Acción requerida A. Repite literalmente el pasaje del relato que empieza en "Y el médico, que" y termina en "vuelto a producirse.".
Acción requerida B. ¿Concuerdan con el relato estas afirmaciones? (i) El médico llenó con agua el globo superior del catéter. (ii) Quien narra pasó dos días ingresado en el hospital con los globos dentro. (iii) El embarazo había sido de ocho semanas. Contesta sí o no a cada una y cita las palabras exactas del relato que lo deciden.

Observé cómo, guiado por ultrasonidos, introducía un catéter de doble balón en el útero. Llenó el globo superior con agua para asegurarse de que el catéter no se saliera. Luego, infló el globo inferior, llenándolo también de agua. Presionó el embrión incrustado en mi cicatriz de cesárea contra la pared del útero, hasta que el corazón dejó de latir. En el segundo embrión, que estaba cerca, el corazón ya había dejado de latir. Mi cuerpo acabaría absorbiendo ambos sacos.
Entonces me envió a casa durante dos días, con los globos dentro de mí, tubos de grasa serpenteando por mis piernas y pegados a mis muslos. Exhausta, me acurruqué junto a mis hijas, mis lágrimas mojando su pelo después de que se hubieran dormido.
Había estado embarazada de ocho semanas, por lo que mi cuerpo tardaría ocho semanas en dejar de estarlo. En ese tiempo, estábamos en un estado de limbo. Lo único que podía hacer era vigilar mis niveles de beta hCG, una hormona del embarazo, cada semana, esperando que bajaran a cero. Lo hicieron.
Y el médico, que había preservado mi útero para un futuro y deseado embarazo, me advirtió que, si elegía tener otro hijo, aunque es raro, esto podría volver a ocurrir. También me dijo que si volvía a quedarme embarazada debía hacerme inmediatamente una ecografía para asegurarse de que este raro tipo de embarazo no había vuelto a producirse.

Registros fuente
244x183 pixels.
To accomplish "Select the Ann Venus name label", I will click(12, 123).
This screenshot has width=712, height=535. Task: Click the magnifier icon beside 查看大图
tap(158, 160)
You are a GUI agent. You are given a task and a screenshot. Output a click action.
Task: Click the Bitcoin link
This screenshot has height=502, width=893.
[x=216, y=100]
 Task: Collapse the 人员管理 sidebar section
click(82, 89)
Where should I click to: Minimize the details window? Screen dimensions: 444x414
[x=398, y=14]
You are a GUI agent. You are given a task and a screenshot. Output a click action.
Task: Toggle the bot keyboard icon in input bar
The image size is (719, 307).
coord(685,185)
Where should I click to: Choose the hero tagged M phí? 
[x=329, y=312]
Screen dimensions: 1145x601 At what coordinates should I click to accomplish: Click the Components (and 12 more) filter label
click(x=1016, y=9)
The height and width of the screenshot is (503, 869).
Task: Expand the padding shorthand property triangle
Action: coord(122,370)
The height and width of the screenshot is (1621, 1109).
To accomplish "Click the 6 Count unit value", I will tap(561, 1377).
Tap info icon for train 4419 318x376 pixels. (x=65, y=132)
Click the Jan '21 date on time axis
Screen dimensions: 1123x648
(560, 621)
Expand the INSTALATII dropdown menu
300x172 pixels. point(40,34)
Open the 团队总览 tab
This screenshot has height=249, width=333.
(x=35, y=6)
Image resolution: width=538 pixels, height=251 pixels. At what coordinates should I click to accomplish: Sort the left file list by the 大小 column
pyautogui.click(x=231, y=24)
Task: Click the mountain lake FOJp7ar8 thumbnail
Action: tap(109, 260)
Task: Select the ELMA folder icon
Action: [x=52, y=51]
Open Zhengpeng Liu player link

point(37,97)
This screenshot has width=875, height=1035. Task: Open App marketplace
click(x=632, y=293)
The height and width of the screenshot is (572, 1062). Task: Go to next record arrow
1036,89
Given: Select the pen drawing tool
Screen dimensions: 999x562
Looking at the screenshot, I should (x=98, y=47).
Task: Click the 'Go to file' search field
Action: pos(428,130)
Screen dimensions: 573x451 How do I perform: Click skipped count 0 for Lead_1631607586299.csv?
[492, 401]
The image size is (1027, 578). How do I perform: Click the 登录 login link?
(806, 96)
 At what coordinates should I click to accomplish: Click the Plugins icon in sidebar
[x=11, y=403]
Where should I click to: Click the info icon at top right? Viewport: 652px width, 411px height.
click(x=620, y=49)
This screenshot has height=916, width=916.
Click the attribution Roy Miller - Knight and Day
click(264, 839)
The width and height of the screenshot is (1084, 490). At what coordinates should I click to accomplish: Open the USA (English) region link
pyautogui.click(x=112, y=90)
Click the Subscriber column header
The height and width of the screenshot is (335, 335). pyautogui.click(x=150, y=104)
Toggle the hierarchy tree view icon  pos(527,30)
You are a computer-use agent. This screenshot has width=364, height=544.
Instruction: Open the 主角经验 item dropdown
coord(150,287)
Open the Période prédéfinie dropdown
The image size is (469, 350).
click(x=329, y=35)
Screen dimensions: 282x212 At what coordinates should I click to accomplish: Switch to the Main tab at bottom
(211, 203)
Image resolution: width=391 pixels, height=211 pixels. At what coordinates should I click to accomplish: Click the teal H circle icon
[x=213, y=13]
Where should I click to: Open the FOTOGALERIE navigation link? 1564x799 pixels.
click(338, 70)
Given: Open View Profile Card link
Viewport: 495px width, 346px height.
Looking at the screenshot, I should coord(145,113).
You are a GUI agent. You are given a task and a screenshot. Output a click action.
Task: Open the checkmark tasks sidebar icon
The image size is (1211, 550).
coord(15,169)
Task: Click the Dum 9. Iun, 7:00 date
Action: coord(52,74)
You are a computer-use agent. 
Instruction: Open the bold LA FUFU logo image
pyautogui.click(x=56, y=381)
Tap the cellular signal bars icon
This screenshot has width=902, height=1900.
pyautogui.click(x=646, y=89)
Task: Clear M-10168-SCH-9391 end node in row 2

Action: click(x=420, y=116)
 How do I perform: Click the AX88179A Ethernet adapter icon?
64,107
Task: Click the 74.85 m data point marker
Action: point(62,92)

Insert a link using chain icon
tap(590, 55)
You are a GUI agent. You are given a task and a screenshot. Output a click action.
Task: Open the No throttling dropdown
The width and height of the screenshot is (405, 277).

Espacio de respuesta A.
Y el médico, que había preservado mi útero para un futuro y deseado embarazo, me advirtió que, si elegía tener otro hijo, aunque es raro, esto podría volver a ocurrir. También me dijo que si volvía a quedarme embarazada debía hacerme inmediatamente una ecografía para asegurarse de que este raro tipo de embarazo no había vuelto a producirse.

Espacio de respuesta B.
(i) Sí: "Llenó el globo superior con agua para asegurarse de que el catéter no se saliera."
(ii) No: "Entonces me envió a casa durante dos días, con los globos dentro de mí".
(iii) Sí: "Había estado embarazada de ocho semanas".